I’ve been watching the Witches of East End series lately, which takes bits and pieces from Wicca and Norse religion and mixes them together in a brew not so much sinister as silly. But the part that bothers me most at the moment is that when the eponymous witches speak a spell, it’s almost always in Latin. Sometimes, under stress, they forget and descend into English, but often the spell doesn’t really start to work until they get hold of themselves and repeat the same words, only in Latin.

Since our family home schools and my wife believes in a classical education, our kids are learning Latin. Apparently I can rest assured that they’re being well prepared for any one of the magical professions. In fact, I’ve often wondered whether I should study Latin myself–the next time I break a glass, for instance, I could just mutter “E pluribus unum” and fully expect it to reassemble, good as new.

I suppose this idea can be ultimately traced back to the Catholic Church in Europe, back in the good old days of Latin Masses. After all, the priest was doing magic stuff up at the altar, right? So he must be using a magic language! But as far as contemporary usage goes, Harry Potter seems to be the culprit. Spells in the Potter universe never use language as mundane as ‘Lose that wand’ when ‘Expelliarmus’ will do, or ‘Turn on the light’ when you can intone ‘Lumos’. And ever since we’ve had to endure witches and wizards everywhere waving their wands while chanting Latin translation exercises. I suppose we’re lucky nobody’s come out with a story about porcine magic wielders, since they would inevitably use Pig Latin.

But I think this is a cheap trick. What spells should really require is poetry–good poetry.

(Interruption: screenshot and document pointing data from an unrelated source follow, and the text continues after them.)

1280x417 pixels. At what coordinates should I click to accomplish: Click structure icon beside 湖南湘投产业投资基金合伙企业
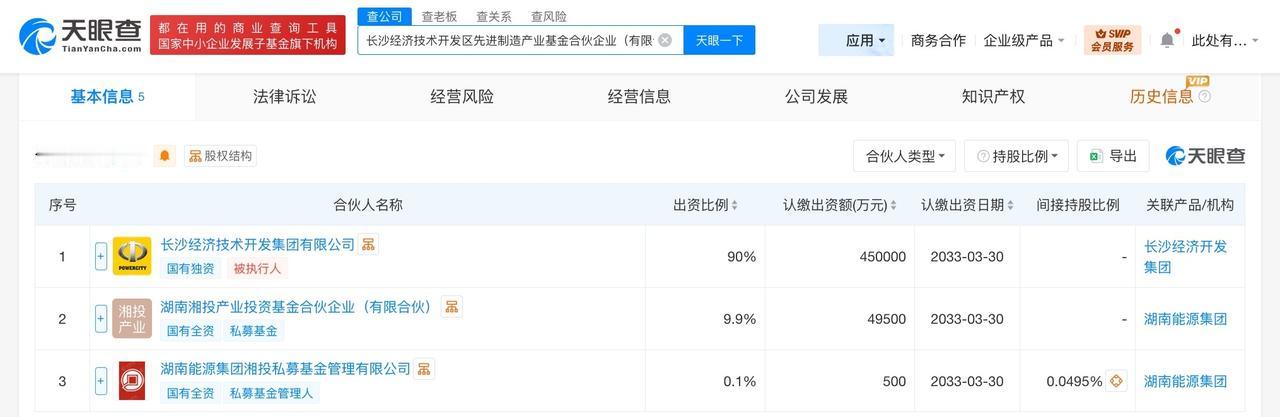click(x=452, y=307)
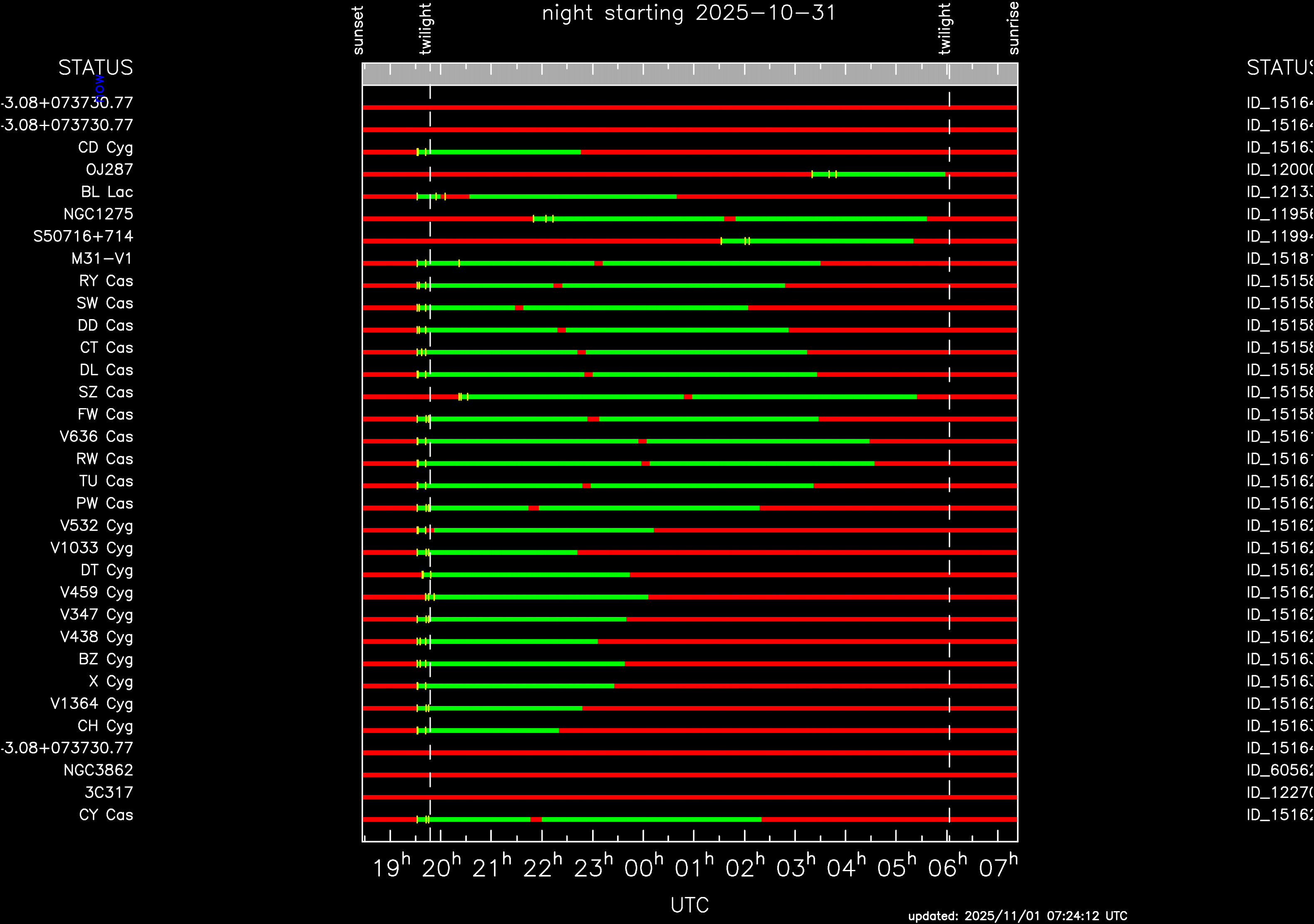Click the M31-V1 target label
Image resolution: width=1314 pixels, height=924 pixels.
point(101,259)
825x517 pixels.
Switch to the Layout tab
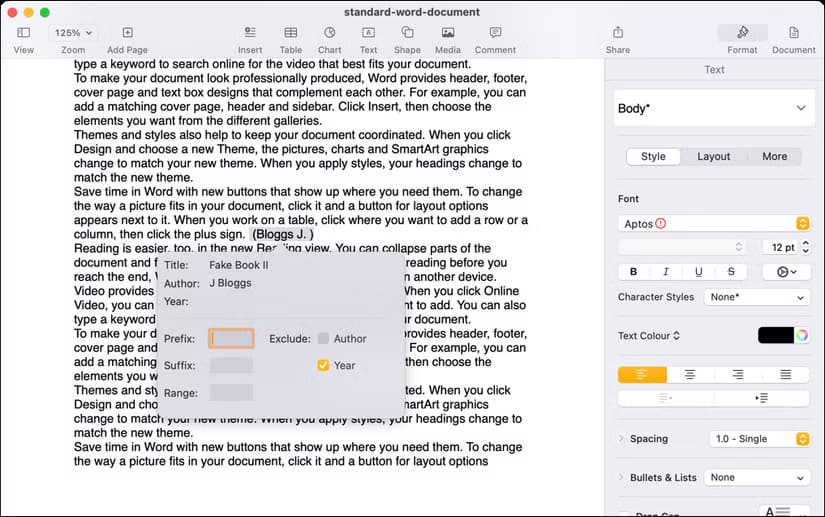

Poets and magicians overlapped a lot in the past, and more the further back you go. There’s Wainamoinen in the Finnish epic, the Kalevala, who sings the world into existence. One of the gods’ great victories over the giants was when Odin stole the mead of poetic inspiration. There are the bards of Celtic legend who could blast armies with their verse.

To illustrate, I offer a couple of spells in the lowly English language. One is out of Shakespeare:
“Not marble, nor the gilded monuments of princes, will outlive this powerful rhyme.”

That, ladies and gentlemen, is an incantation, and quite a decent one at that…not to mention that it has apparently worked.

And here’s the tag end of a spell used in one of Manly Wade Wellman’s Silver John stories, which I’ve translated from Appalachian dialect to more “standard” English:
“I made my wish before. I make it now. I never saw the day my wish was not true.”

That’s the real stuff. But if you’re still dead set on using another language to make everyday phrases sound impressive and magical, why not learn Babylonian? I’d wager many demons and spirits haven’t heard that in quite a while. They might prick up their ears and maybe, just maybe, give you a little more respect than they offer the dreary legions of magicians muttering Latin ad nauseum.